Exercise directions ::
In the entries that follow, the line with "The image size is (452, 323)." opens the range and the line with "The image size is (678, 445)." closes it; repeat that range exactly, both lines included.

Records for this task ::

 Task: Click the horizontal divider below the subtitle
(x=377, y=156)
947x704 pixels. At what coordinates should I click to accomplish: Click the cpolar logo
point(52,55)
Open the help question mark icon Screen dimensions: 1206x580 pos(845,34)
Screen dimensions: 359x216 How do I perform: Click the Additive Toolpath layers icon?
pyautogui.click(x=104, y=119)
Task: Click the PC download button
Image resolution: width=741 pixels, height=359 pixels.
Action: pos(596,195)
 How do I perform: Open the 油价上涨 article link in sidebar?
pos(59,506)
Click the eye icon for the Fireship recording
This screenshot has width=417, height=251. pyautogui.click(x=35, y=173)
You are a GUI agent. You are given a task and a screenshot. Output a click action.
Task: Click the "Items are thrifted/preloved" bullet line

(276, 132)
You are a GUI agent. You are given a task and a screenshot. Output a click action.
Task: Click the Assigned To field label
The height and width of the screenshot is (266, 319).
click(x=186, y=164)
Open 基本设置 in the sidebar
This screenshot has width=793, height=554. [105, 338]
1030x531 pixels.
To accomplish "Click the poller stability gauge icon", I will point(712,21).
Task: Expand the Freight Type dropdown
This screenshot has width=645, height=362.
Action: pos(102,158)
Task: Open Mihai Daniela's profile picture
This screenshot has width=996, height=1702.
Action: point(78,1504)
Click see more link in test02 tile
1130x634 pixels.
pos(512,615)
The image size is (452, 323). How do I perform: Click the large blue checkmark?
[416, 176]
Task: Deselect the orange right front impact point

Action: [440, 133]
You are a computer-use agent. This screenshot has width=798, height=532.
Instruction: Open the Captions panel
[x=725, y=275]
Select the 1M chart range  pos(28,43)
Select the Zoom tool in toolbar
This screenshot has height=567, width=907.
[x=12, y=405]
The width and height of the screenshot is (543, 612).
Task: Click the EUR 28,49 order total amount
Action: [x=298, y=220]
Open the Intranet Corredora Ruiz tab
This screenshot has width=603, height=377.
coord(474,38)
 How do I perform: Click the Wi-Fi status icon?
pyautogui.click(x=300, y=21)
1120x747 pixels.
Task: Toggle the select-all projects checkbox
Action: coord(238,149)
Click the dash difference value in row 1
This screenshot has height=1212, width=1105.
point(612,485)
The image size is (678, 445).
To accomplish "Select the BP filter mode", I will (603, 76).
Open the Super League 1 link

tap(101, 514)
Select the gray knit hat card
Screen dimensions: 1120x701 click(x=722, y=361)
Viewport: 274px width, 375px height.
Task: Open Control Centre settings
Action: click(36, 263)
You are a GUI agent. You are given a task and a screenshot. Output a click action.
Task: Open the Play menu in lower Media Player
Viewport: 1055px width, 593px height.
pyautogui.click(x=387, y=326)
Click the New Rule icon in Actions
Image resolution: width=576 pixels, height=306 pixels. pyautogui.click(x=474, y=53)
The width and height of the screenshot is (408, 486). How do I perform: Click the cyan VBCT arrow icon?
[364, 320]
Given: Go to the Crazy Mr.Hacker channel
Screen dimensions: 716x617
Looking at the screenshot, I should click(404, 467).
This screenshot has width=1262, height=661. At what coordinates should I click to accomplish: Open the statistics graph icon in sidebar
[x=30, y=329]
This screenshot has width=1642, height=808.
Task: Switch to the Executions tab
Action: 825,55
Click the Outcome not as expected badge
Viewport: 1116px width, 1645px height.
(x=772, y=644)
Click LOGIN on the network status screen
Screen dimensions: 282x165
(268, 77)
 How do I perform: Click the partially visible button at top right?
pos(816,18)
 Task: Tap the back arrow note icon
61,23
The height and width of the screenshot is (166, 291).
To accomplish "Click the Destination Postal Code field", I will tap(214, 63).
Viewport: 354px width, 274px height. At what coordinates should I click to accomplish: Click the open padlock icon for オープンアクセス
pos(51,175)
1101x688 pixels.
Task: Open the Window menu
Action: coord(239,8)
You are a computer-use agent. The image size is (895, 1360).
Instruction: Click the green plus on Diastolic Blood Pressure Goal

Result of the task ::
The image size is (452, 323). How do I perform: Click the large blue checkmark?
[416, 176]
Task: Deselect the orange right front impact point

Action: [440, 133]
You are a computer-use agent. This screenshot has width=798, height=532.
Instruction: Open the Captions panel
[x=725, y=275]
Select the 1M chart range  pos(28,43)
Select the Zoom tool in toolbar
This screenshot has height=567, width=907.
[x=12, y=405]
The width and height of the screenshot is (543, 612).
Task: Click the EUR 28,49 order total amount
Action: [x=298, y=220]
Open the Intranet Corredora Ruiz tab
This screenshot has width=603, height=377.
coord(474,38)
 How do I perform: Click the Wi-Fi status icon?
pyautogui.click(x=300, y=21)
1120x747 pixels.
Task: Toggle the select-all projects checkbox
Action: coord(238,149)
Click the dash difference value in row 1
This screenshot has height=1212, width=1105.
point(612,485)
The image size is (678, 445).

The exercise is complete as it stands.